Suara.com - Dalam acara "National Seminar 100 Years of Indonesia Automotive Industry Realizing Indonesia Net Zero Emission" di Institut Teknologi Bandung atau ITB, di Bandung, Jawa Barat, pad Kamis (1/12/2022) Civitas Akademisi Pengajar ITB, Agus Purwadi mengungkapkan pentingnya peran pemerintah dalam ekosistem kendaraan listrik.
Dikutip dari kantor berita Antara, pemerintah Indonesia diminta untuk serius dalam membantu terciptanya ekosistem kendaraan hijau dengan berbagai insentif. Tujuannya untuk mempercepat terciptanya ekosistem itu.
"Di sisi kiri kita buang Rp 500 triliun untuk kompensasi dan subsidi, di sisi kanan kita punya over supply listrik. Kalau mau pindah, paling tidak pemerintah harus serius mengalokasikan setidaknya 10 persen dari anggaran untuk ke arah elektrifikasi di Indonesia," papar Agus Purwadi.
Menurut dosen ITB ini, konversi dari kendaraan konvensional ke kendaraan elektrik adalah sebuah jembatan yang dirasa tepat untuk memulai era elektrifikasi di Indonesia. Hal itu dikarenakan banyaknya masyarakat yang menggunakan kendaraan listrik nantinya.
Baca Juga: Wuling Jalin Kerja Sama dengan Gotion High-Tech untuk Kebutuhan Rantai Pasok Baterai mobil Listrik
Untuk melanjutkan langkah itu, berbagai insentif juga dibutuhkan oleh mereka yang hendak melakukan kegiatan modifikasi keberalihan terhadap kendaraan sekarang. Caranya lewat konversi kendaraan konvensional ke kendaraan listrik.
Saat ini, langkah konversi sudah banyak dilakukan para ahli. Salah satunya adalah ITB, dengan materi Toyota Calya.
"Bila sekadar bisa jalan dan berfungsi, mungkin no problem. Yang jadi masalah bila melihat standar internasional atau homologasi. Produk kita harus memenuhi safety aspek yang sangat ketat,"tans Agus Purwadi.
"Untuk membuktikan mobil konversi itu sudah layak atau belum caranya mudah. Coba saja bawa ke SPKLU (Stasiun Pengisian Kendaraan Listrik Umum). Cocok atau tidak colokannya.

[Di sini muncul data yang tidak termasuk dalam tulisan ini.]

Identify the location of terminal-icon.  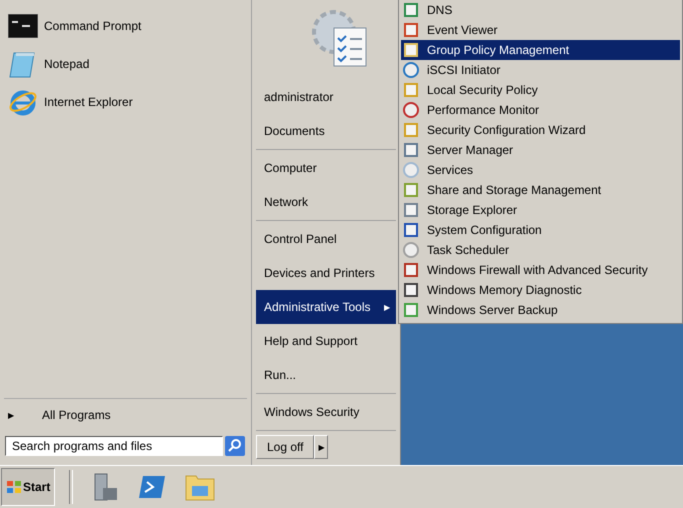
(23, 26).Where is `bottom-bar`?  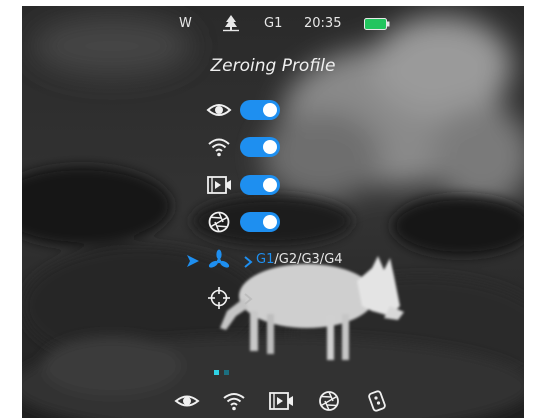 bottom-bar is located at coordinates (273, 401).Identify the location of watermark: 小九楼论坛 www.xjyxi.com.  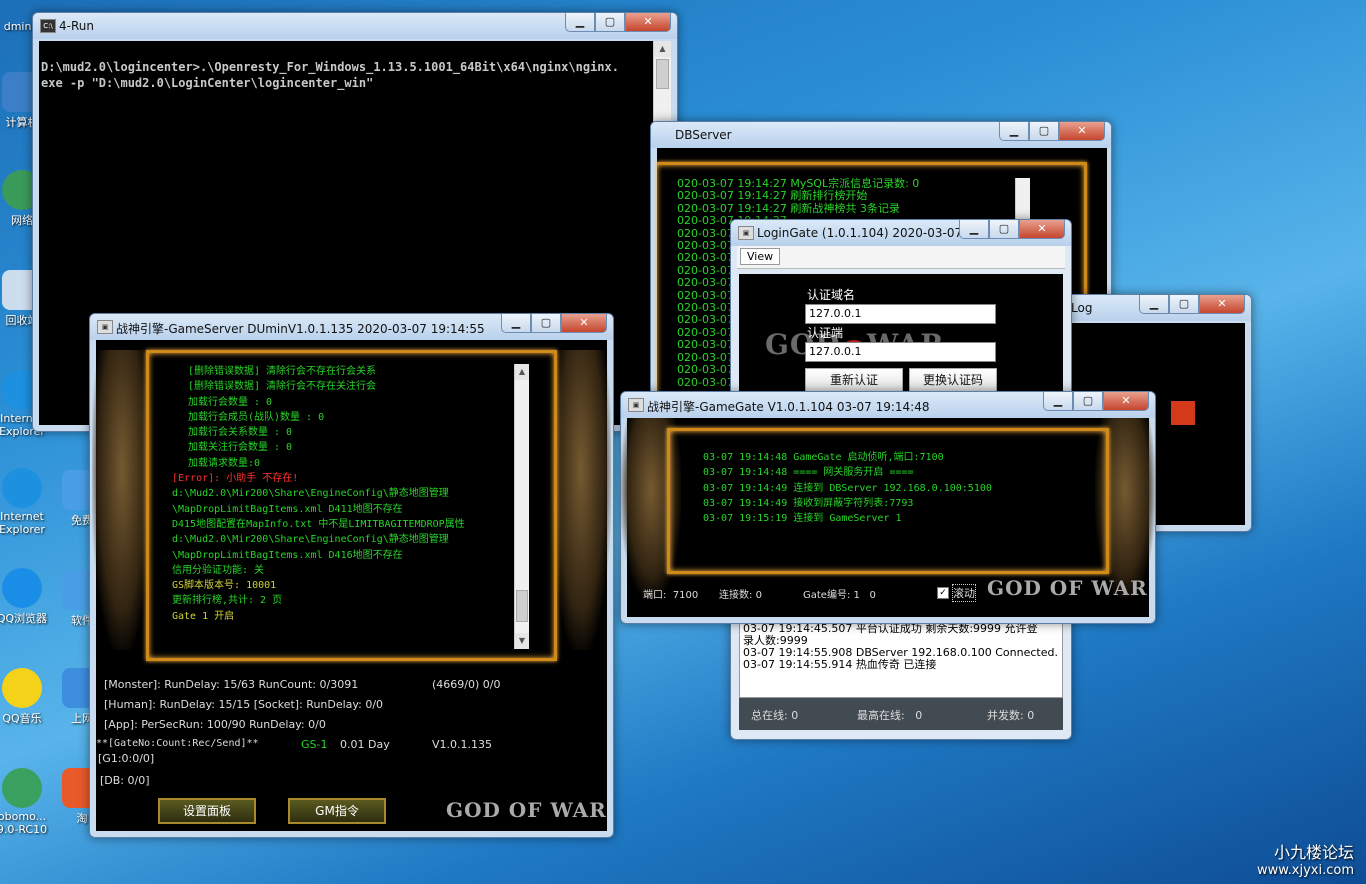
(1306, 858). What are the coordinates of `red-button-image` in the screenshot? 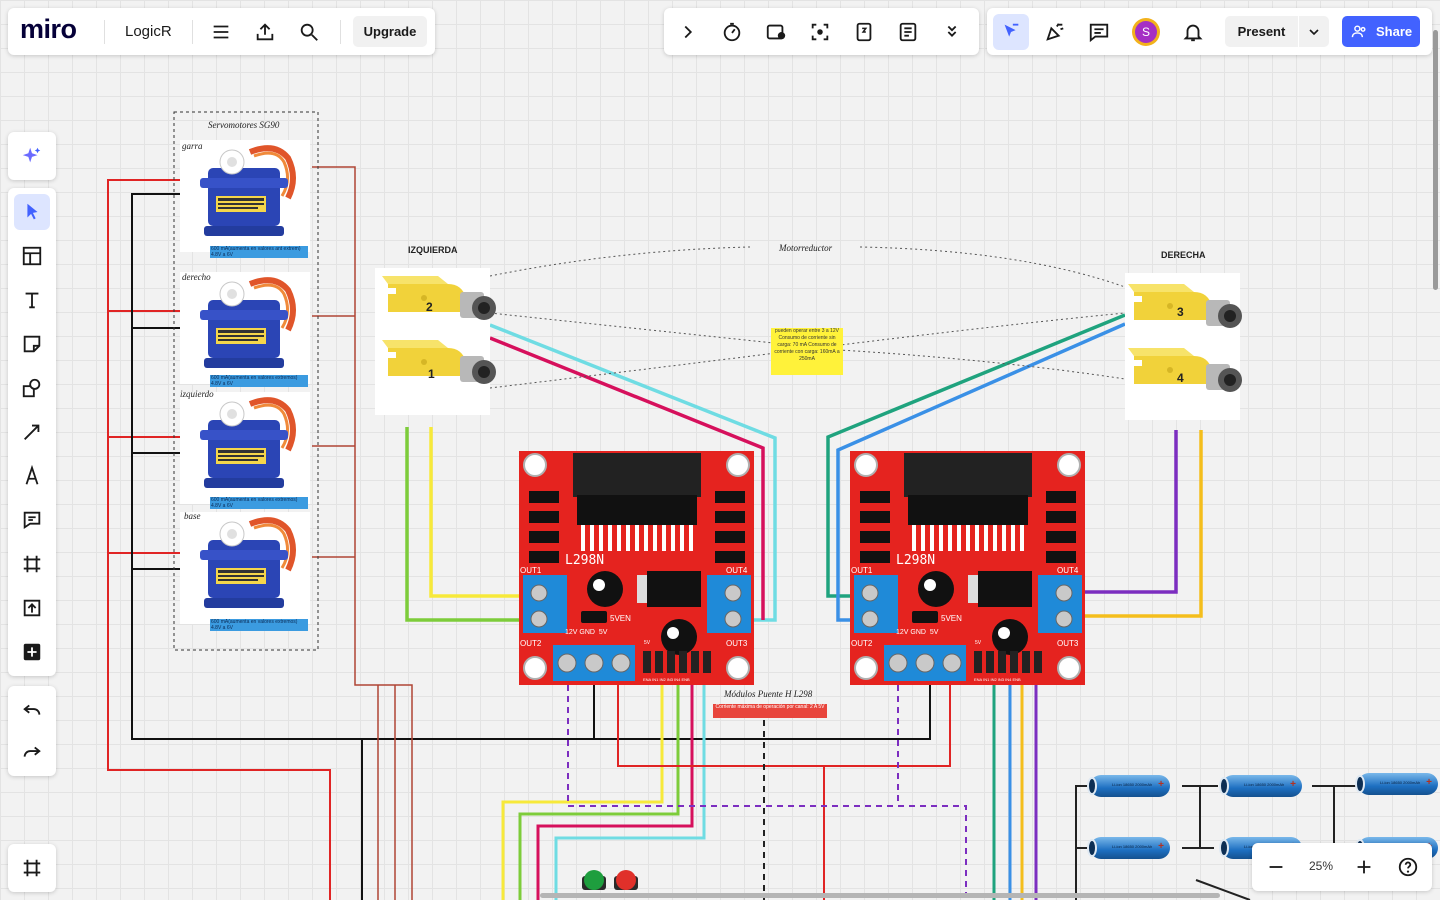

Bila tidak, belum bisa dikatakan berhasil modifikasinya," lanjutnya.
Agus Purwadi juga menambahkan, masih banyak yang harus dipelajari untuk melakukan konversi dari kendaraan konvensional ke ranah elektrik. Tidak hanya semata-mata menaruh baterai di kendaraan itu.
"Kami memang beda sendiri dengan yang dilakukan oleh UI dan ITS, yang kami pilih adalah transmisi matik. Jadi banyak tantangan yang kami hadapi. Kalau transmisi manual relatif sudah bisa dilakukan," tambahnya.
Proyek konversi sudah berjalan sejak 2020. Meski begitu, baru muncul ke publik mulai 2021. Studi ini juga disebutkan Agus Purwadi untuk lebih mengedepankan isu keselamatan sebagai standar internasional terhadap kendaraan elektrifikasi nantinya.